2008年01月15日
『大人の投資入門』
北村 慶著 2008年1月29日発行 1365円(税込)
大人の投資入門―真剣に将来を考える人だけに教える「自力年金運用法」
日本人の金融リテラシーを高める金融・投資関係の本を、読みやすい文体で過去にも書かれている北村慶氏の新作です。本書のテーマは「自力年金運用法」です。
まずは日本の公的年金についての解説があります。日本の公的年金の積立金のポートフォリオについても解説されていますが、ポートフォリオは以下の通りです。
- 国内債券 67%
- 国内株式 11%
- 外国債券 8%
- 外国株式 9%
- 短期資産 5%
他の国々の公的年金がどのように運用されているかについても、本書で一覧表表にまとめられていますが、諸外国と比較しての我が国の特徴は、国内債券の割合が多いことです。不動産への投資がないことも特徴です。
株式の割合が低いため、諸外国に比べてパフォーマンスが低くなっています。
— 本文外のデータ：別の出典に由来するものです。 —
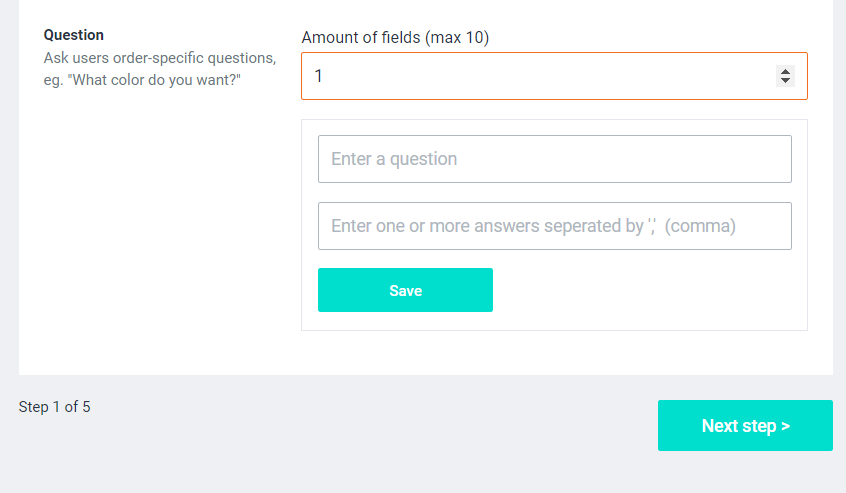Increase the amount of fields with up arrow
This screenshot has height=493, width=846.
785,71
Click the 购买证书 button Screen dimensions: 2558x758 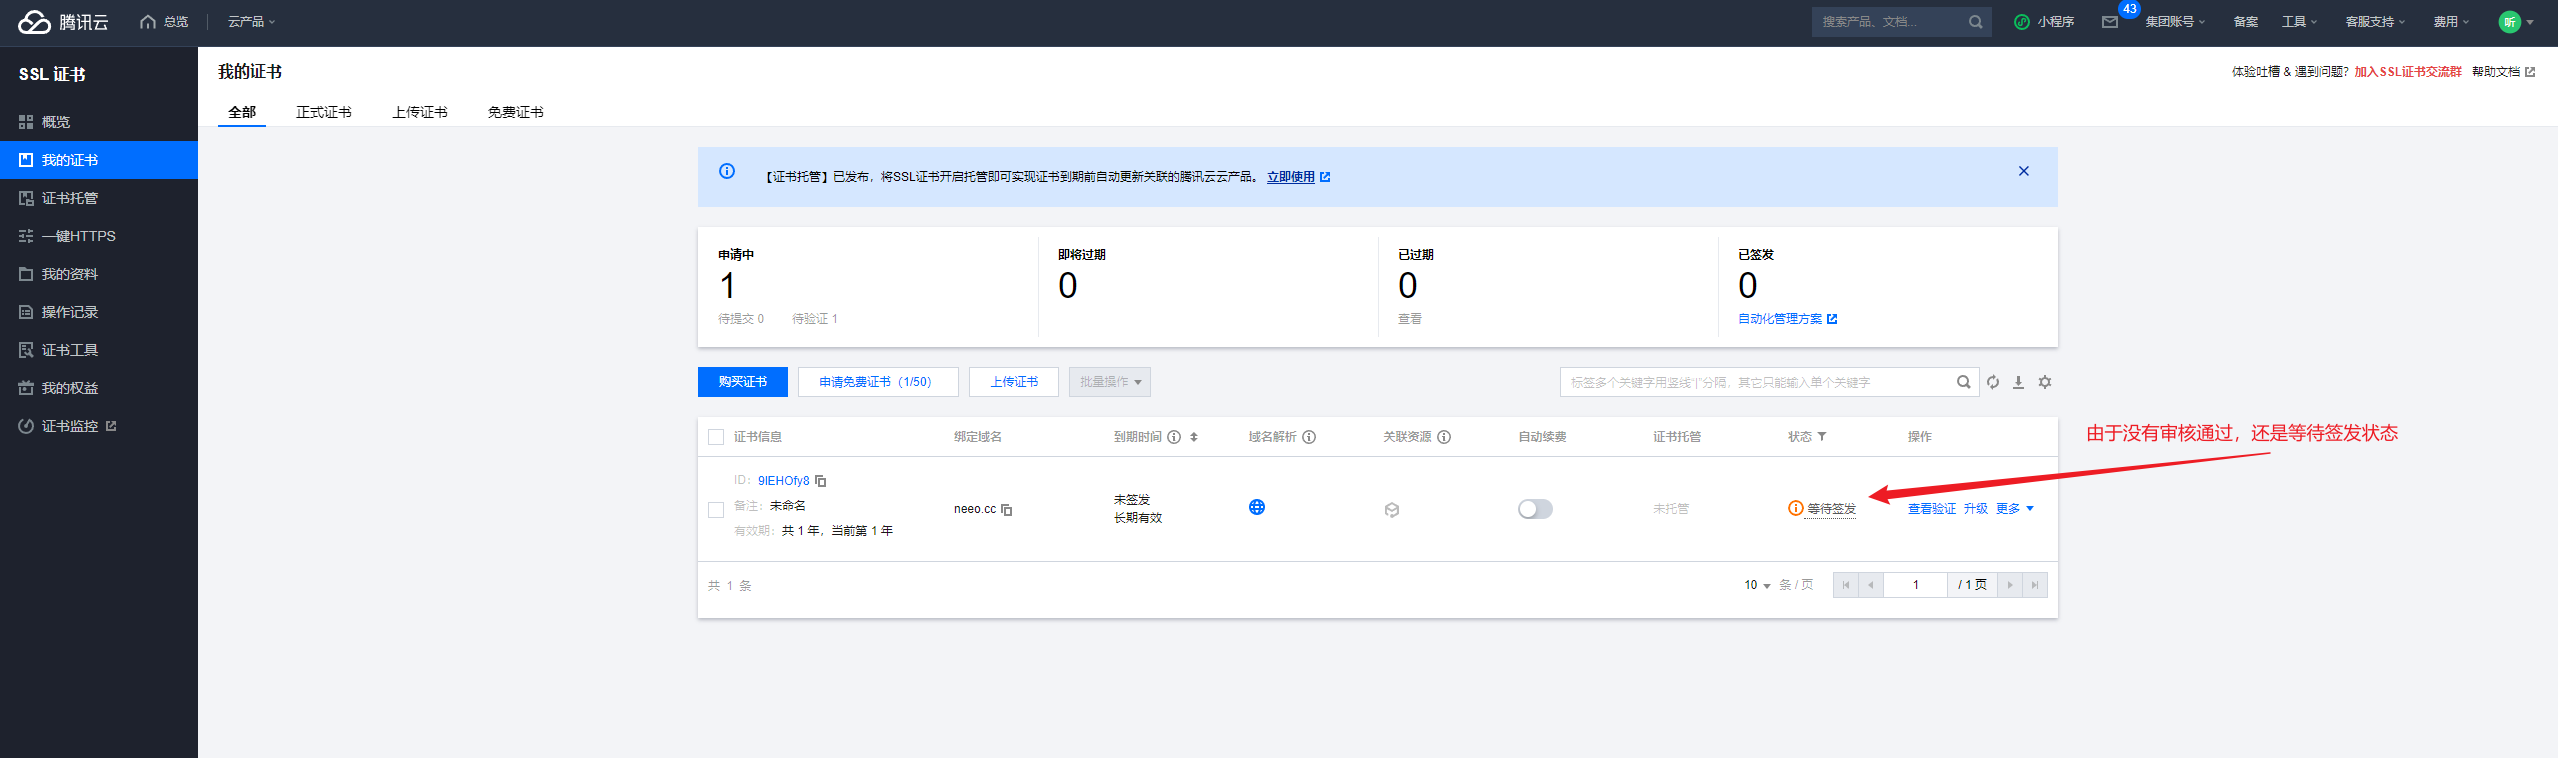pyautogui.click(x=743, y=382)
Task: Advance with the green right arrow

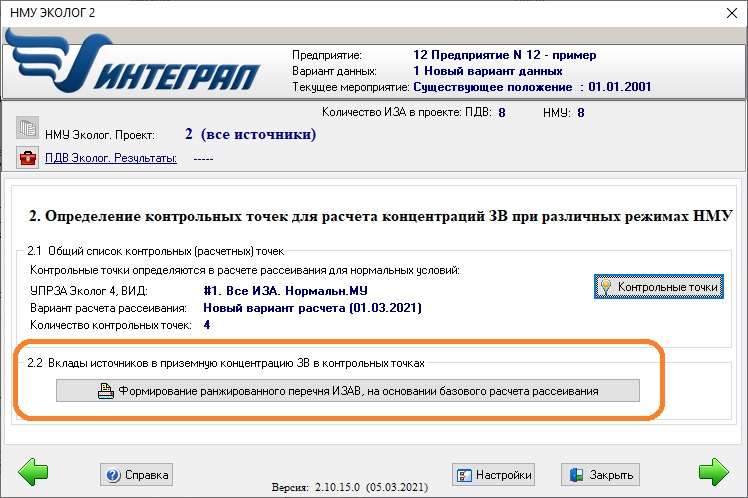Action: click(713, 472)
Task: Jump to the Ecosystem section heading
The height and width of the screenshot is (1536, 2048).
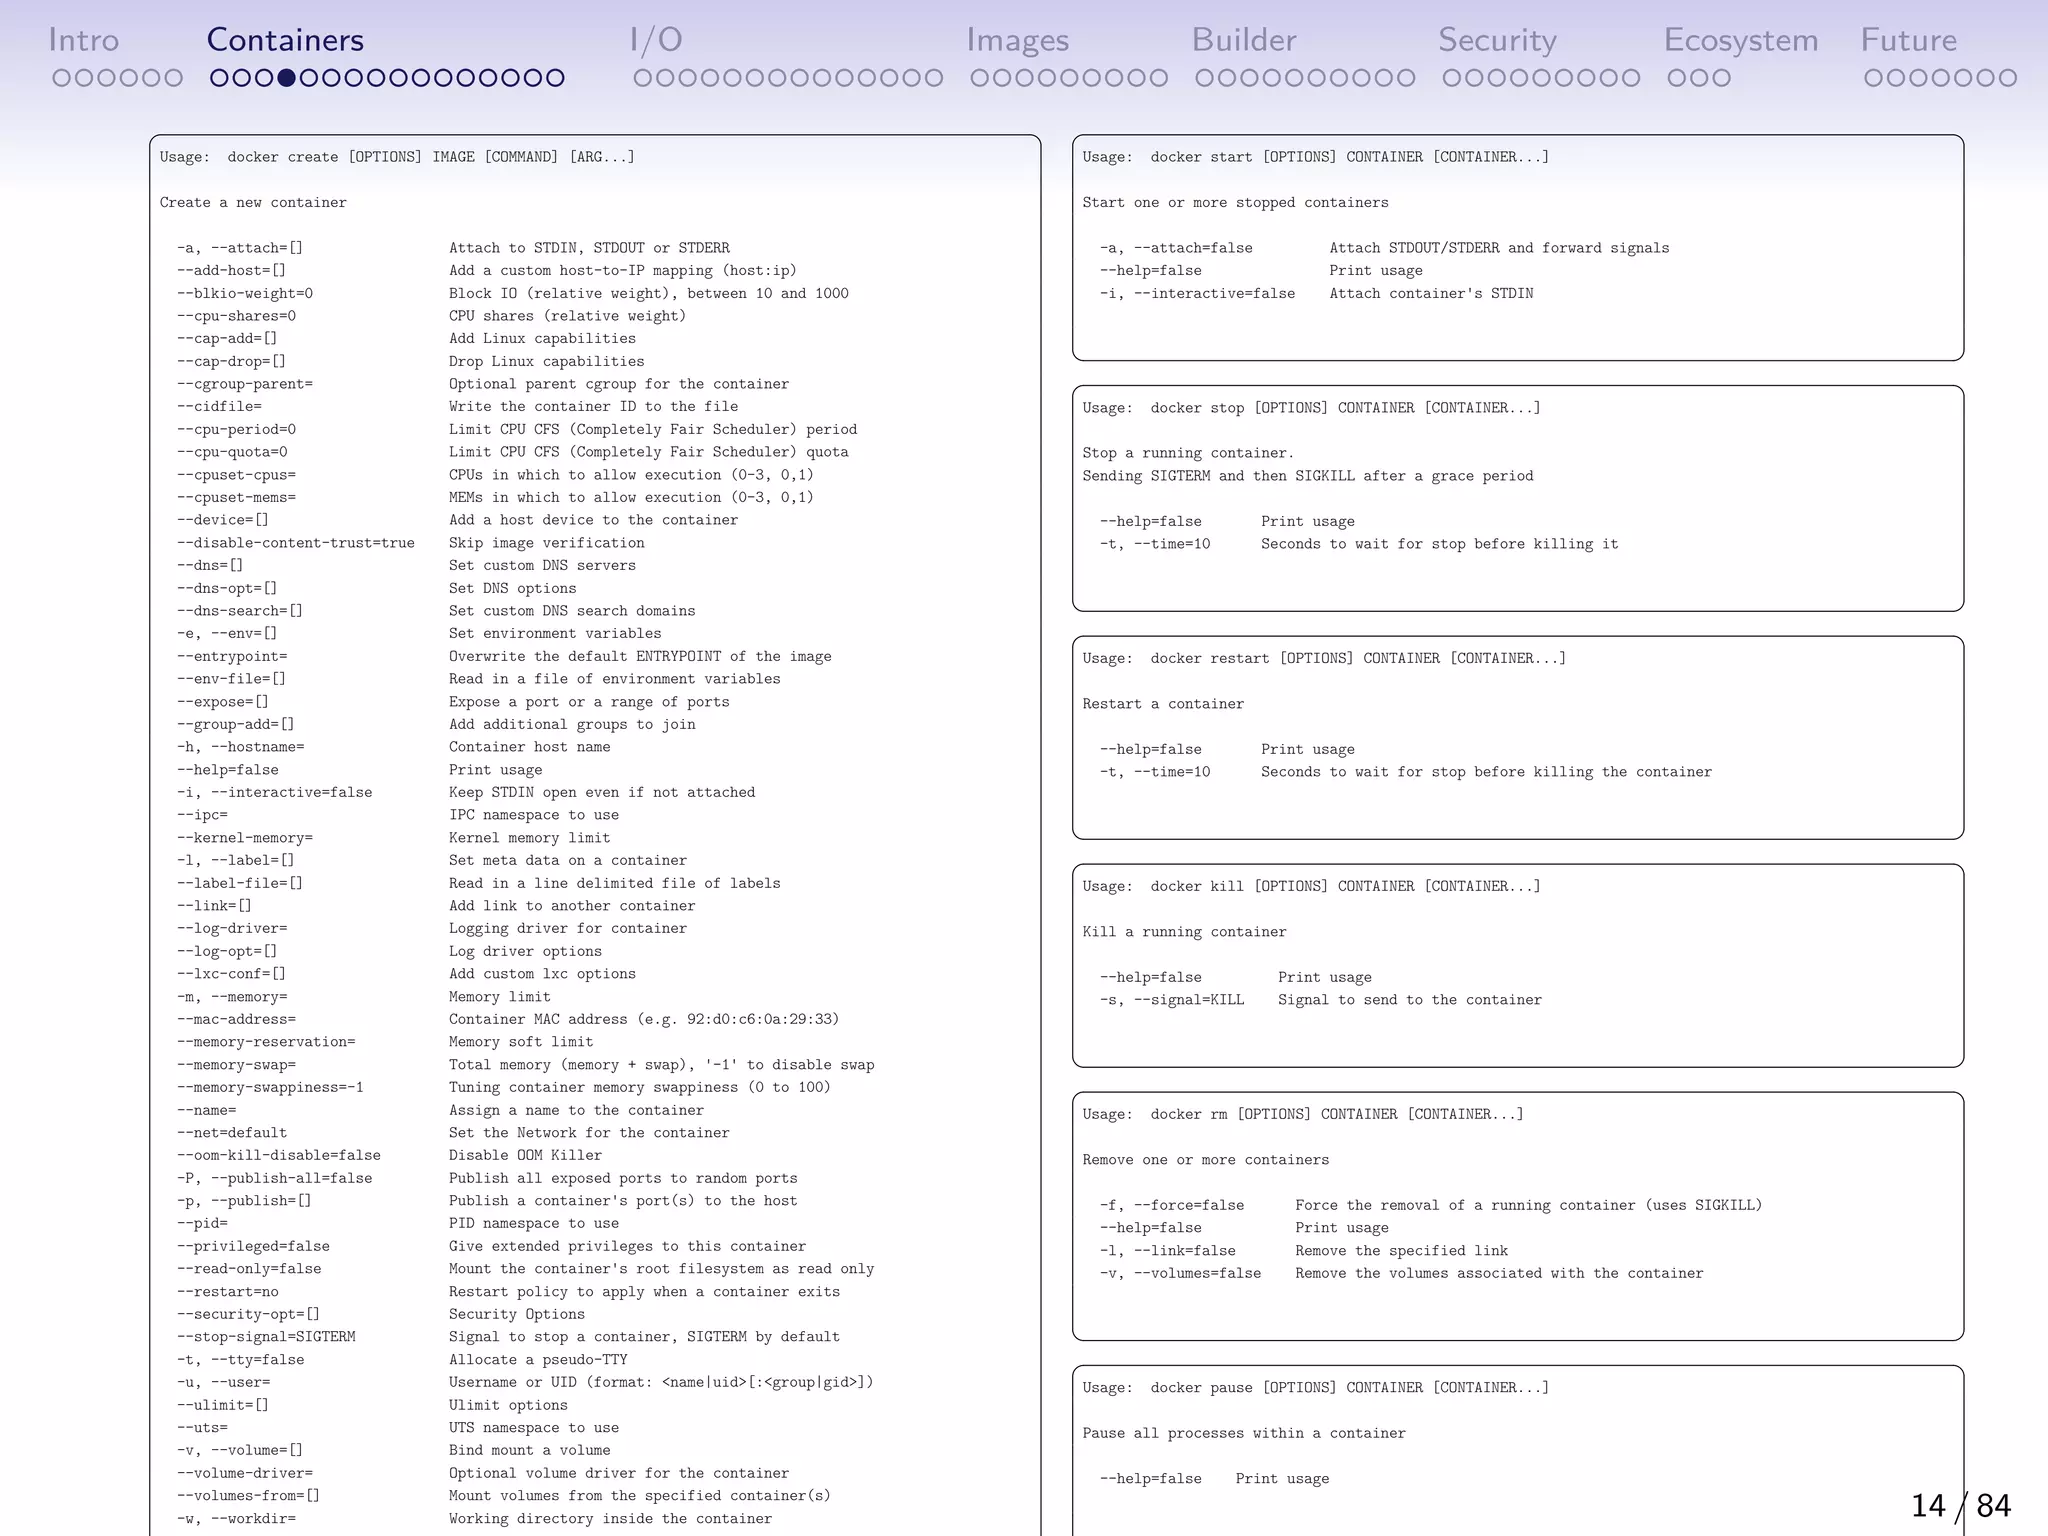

運用方法については、2010年には見直されるようですが、年金の運用は年金問題の改善のためにも重要なテーマです。数パーセントの運用年率の違いで、数兆円〜数十兆円規模の違いが出てきます。そう考えると、国の知的資源をもう少し年金の運用に割り当ててもよいのではないでしょうか。
本書では「私的年金」を創って運用することをテーマにしていますが、その理由は二つあります。一つ目は公的年金だけでは現在の若い世代の老後資金が不足するため自分で補う必要があること、二つ目は公的年金のポートフォリオが偏っているため自分でバランスを取る必要があることです。
本書で最も参考になったのは、公的年金と自分の資産運用を一体として考えるという見方です。そのような観点から、現時点では、著者は私的年金を株式中心に運用することを勧めています。株式は国内株式、外国株式に分散し、ETFなどのパッシブ運用がよいということです。
資金をどのように使いするかについては、基本的には月々一定金額を投資するドルコスト平均法を勧めています。手数料の高い投信などは勧めていません。年に一回程のリバランスを行います。
著者の方法をシンプルにまとめると、定期的に定額を外国と日本の株半々に投資し、年に一回リバランスを行うということになります。
この方法はシンプルなのですが、長期的にはパワフルな方法だと思います。なぜこの方法がパワフルなのかということを理解するのは重要です。方法も価値があるのですが、それよりも本書を読む意味は、なぜ本書の方法がよいのかということを理解することにあります。
理屈を理解しておくと、将来日本の公的年金の運用方法が変更になった場合でも、自分で私的年金のアセットアロケーションを行うことができます。本書は長期資産運用の大原則を学ぶ上で、有用な本であると思います。